We have seen clearly that Jesus’ private life involved taking time to connect with the Father regularly; Jesus set the example for us concerning quiet time, and an important park of this quiet time is prayer.
There are many references to Jesus’ prayer life in the gospels, we can see that:
- He prayed often, He prayed early in the morning, late at night, all through the night.
- He prayed before critical events in His life.
- He prayed as He ministered to others.
- He prayed before His miracles.
- And He prayed for others.
In the garden of Gethsemane, the Bible states that during prayer He sweated blood, so great was His conversation with His Father.

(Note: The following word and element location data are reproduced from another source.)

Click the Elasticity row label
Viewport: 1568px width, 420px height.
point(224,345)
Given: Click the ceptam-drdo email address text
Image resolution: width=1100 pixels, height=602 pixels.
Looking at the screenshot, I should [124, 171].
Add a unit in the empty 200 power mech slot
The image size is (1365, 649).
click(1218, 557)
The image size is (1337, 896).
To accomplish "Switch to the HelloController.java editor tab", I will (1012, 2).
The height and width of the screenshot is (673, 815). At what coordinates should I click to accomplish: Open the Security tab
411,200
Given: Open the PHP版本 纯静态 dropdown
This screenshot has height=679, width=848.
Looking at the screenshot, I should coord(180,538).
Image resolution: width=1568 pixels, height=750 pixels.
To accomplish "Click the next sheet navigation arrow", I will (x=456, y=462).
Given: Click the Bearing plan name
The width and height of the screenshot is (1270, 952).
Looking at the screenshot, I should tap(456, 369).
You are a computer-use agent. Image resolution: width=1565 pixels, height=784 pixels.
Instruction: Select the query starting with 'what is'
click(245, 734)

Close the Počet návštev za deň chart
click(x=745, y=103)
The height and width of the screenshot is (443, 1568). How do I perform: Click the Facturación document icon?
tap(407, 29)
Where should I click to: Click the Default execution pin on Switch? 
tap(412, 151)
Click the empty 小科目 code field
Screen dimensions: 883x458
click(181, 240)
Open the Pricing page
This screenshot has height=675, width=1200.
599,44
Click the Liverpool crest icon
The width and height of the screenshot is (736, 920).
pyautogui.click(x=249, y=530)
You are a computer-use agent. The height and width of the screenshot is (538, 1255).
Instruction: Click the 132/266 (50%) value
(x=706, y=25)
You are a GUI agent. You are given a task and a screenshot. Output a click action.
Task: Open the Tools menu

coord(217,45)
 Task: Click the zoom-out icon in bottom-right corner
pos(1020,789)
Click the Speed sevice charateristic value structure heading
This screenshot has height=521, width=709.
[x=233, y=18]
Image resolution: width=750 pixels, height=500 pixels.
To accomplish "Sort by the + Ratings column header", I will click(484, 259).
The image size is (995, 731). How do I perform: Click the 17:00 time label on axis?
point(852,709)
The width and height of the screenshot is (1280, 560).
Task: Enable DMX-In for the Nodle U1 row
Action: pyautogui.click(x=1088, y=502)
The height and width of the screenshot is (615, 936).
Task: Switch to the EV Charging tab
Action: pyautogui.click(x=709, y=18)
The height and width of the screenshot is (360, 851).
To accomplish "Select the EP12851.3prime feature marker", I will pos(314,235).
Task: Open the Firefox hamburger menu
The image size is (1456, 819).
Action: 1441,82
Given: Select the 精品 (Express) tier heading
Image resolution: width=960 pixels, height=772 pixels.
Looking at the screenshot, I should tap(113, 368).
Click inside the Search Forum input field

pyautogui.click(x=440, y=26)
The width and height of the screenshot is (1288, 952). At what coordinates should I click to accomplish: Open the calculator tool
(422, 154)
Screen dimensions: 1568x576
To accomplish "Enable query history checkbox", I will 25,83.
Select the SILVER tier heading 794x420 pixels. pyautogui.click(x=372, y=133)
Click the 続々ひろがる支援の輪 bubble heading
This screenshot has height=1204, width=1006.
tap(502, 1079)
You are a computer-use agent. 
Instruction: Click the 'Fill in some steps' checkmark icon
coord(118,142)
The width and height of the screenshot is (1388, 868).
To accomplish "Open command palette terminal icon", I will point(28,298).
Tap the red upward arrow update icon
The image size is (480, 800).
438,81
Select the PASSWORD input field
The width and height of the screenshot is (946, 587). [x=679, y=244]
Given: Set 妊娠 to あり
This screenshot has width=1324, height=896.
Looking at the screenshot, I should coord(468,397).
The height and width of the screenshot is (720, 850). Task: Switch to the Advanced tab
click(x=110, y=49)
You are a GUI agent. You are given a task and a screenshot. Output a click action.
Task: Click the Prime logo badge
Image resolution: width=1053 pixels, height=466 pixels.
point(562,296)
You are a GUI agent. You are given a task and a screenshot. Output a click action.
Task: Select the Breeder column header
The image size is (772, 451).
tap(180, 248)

His last authored prayer is the infamous ‘Not my will, but Yours’ be done.” These words of total submission to what abuse lay ahead are in sharp contrast to our human tendencies to avoid confrontation and death.
It’s not recorded that Jesus ever prayed in public. This of course doesn’t mean that we shouldn’t pray in public, but He taught His followers not to use their spirituality to call attention to themselves as the priests of that time were known to do.
He prayed in private. He specifically withdrew to a solitary place to avoid being distracted by others. We can follow His example by designating a quiet space for ourselves and schedule it at a time that we are less apt to be bothered by any distractions. Maintaining a focus on God is the main idea, so that we can hear Him speak to us in return.
Over the next days we shall be looking at prayer? How did Jesus Pray? What does the Bible teach about prayer? How can we improve our prayer life?
The Bible teaches us that we should be in an ‘attitude’ of prayer at all times. One of the coolest things about prayer is that we can pray while we are at work, in the home, or at our jobs. An attitude of prayer means that we are very much aware of the presence of God and that He is always listening.
“A fervent effective prayer avails much” (James 5:16) means that the most urgent smallest sentences are received with the same power as a prayer that is lengthy.